Б.В. Соколов не стремится к героизации личности поэта, но еще менее к ее развенчанию, а пишет все-таки главным образом о биографии, даром что в заглавие книги выносит фамилию романного персонажа: биографический ключ к творчеству видится ему едва ли не самодостаточным. Традиционно литературоведческой является лишь одна (первая) глава из пяти, самая короткая, — «О чем этот роман?». да и тут наряду с бесспорными художественными особенностями «Доктора Живаго» (о легкости чтения: «<...> как подсчитали литературоведы, предложения в романе в среднем почти вдвое короче, чем в других прозаических произведениях Пастернака», — с. 45) и гораздо более спорными (на с. 6 без всяких доказательств: «Это — символистский роман в постсимволистскую эпоху, постмодернизм до постмодернизма») выделяется то, что прямо связано с мировоззрением и биографией автора: мы не знаем, был ли он вообще крещен, но в романе, «несомненно, отразилось христианское мировоззрение Пастернака» (с. 33), «национальные у персонажей — только фамилии, а без них Комаровского никак не примешь за поляка, а Галиулли-на — за татарина» (с. 42). Можно встретить совсем уж категорическое утверждение: «Поэт верил в бессмертие души <...>» (с. 7). Это не очень вяжется, например, с утешительными словами Юрия о «бессмертии», сказанными умирающей Анне Ивановне: «В других вы были, в других и останетесь.
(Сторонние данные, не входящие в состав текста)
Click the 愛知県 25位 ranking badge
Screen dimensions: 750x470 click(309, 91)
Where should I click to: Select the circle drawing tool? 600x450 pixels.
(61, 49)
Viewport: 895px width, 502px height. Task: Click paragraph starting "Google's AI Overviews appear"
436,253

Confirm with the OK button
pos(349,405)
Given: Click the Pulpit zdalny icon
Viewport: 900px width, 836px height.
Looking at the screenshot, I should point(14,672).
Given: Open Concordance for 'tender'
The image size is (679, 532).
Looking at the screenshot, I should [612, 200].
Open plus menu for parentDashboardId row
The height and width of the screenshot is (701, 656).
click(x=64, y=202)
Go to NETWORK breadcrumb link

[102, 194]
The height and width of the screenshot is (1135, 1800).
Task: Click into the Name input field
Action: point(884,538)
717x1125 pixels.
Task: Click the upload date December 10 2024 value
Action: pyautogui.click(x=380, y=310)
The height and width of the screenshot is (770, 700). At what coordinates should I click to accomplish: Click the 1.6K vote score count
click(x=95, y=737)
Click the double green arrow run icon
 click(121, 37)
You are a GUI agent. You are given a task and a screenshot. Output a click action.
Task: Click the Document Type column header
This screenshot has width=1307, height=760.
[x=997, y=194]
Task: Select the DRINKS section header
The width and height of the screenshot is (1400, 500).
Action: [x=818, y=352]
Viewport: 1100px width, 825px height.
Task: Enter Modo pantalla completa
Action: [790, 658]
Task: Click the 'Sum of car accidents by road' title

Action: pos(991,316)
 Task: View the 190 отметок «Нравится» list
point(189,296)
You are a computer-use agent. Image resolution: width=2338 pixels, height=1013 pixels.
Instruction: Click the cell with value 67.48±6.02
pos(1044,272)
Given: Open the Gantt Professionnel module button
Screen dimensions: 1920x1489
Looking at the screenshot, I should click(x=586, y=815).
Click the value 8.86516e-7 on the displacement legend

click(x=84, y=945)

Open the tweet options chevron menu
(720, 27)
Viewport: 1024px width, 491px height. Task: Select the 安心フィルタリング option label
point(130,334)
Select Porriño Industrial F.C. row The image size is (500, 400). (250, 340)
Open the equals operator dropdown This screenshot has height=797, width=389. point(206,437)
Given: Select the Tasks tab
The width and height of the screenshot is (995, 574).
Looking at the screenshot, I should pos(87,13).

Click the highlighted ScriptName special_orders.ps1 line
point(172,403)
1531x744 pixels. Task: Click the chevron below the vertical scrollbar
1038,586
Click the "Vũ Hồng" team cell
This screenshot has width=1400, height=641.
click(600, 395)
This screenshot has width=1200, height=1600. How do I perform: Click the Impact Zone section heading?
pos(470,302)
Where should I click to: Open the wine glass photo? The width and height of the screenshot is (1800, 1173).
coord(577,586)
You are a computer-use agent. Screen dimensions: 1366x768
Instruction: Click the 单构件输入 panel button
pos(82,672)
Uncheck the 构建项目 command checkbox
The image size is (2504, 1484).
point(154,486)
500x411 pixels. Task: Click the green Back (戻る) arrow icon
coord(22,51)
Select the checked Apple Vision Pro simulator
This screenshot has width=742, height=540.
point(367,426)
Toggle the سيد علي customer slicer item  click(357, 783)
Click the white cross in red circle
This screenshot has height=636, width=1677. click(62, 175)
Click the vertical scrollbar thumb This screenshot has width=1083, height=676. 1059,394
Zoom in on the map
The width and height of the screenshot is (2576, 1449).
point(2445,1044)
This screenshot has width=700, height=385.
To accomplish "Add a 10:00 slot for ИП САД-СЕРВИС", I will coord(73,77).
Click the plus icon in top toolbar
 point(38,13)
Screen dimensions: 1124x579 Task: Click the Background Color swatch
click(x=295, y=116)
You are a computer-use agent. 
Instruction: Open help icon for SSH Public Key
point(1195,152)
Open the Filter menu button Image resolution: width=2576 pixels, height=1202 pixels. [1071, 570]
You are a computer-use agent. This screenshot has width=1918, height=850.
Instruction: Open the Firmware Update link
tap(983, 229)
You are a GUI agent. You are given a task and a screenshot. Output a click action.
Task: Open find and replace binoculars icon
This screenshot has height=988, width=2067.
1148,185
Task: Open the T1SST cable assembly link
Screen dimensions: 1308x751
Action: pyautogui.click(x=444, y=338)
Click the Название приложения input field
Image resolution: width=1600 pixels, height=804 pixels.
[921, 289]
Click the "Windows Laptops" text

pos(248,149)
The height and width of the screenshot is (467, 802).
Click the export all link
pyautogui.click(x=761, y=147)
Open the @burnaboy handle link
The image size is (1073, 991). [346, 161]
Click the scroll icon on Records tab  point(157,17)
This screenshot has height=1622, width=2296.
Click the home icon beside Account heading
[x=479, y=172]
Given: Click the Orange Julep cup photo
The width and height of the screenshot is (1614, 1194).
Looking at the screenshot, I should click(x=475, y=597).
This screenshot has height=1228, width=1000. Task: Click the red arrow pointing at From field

И какая вам разница, что потом это будет называться памятью» («Елка у Свентицких», 3)3. Есть и чисто биографические сообщения, впрочем важные, например: «<...> 13 марта 1936 года на общемосковском собрании писателей он публично заявил о своем несогласии с редакционными статьями "Правды", направленными против формализма в искусстве. Это было его последнее выступление на форуме такого рода» (с. 25) — один из фактов предыстории свободного романа о внутренне свободной личности.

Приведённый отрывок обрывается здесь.